*Dataset entries*.
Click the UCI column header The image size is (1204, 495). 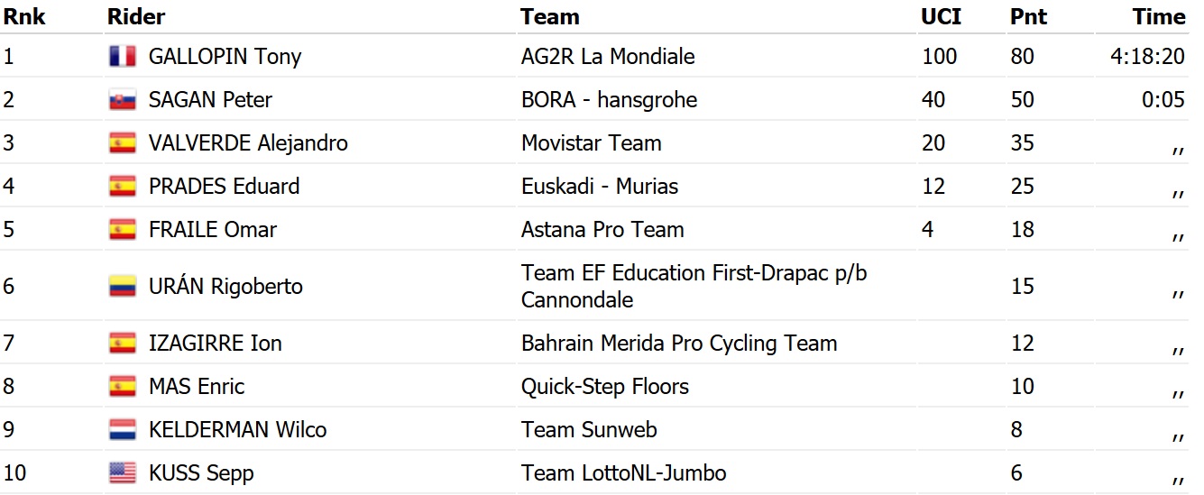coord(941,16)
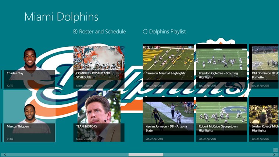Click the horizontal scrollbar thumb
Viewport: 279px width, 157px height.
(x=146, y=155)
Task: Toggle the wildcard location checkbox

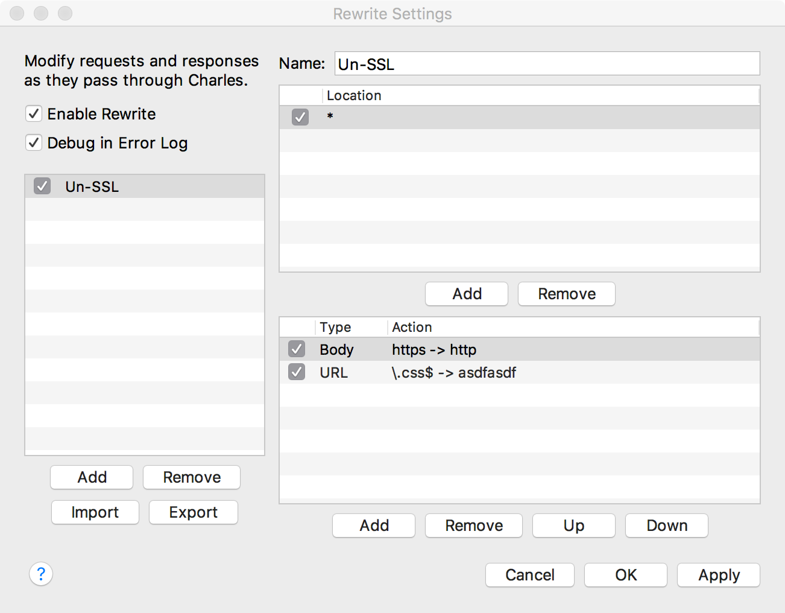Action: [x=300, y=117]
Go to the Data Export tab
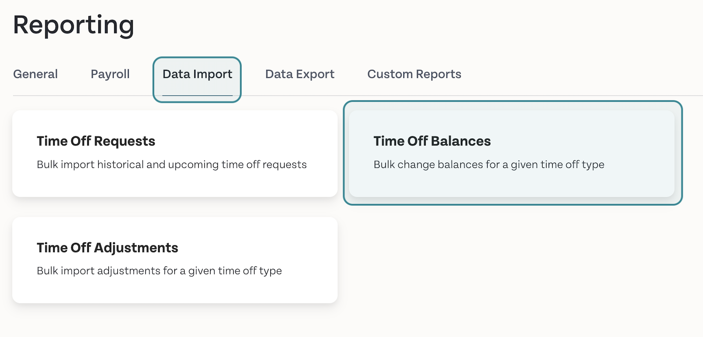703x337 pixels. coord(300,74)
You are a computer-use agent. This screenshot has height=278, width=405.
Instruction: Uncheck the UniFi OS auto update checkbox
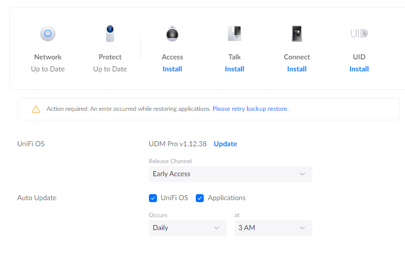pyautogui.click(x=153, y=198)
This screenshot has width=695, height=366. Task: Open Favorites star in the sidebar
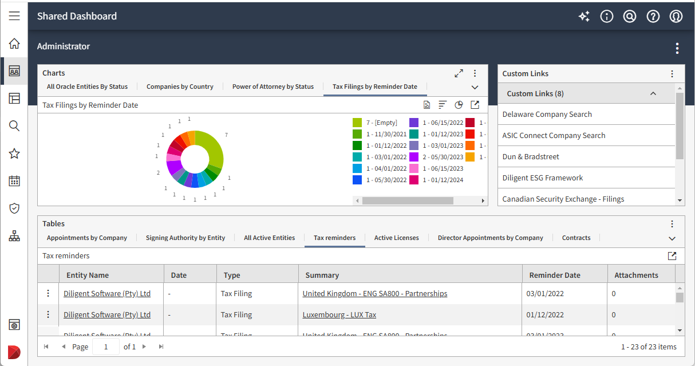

*Exercise details*. Print exactly the lines from the one containing "You are a computer-use" through the last line of the records, both included, and leave out the pictures.

*Task solution*.
You are a computer-use agent. This screenshot has height=278, width=405.
Instruction: Uncheck the UniFi OS auto update checkbox
pyautogui.click(x=153, y=198)
This screenshot has width=695, height=366. Task: Open Favorites star in the sidebar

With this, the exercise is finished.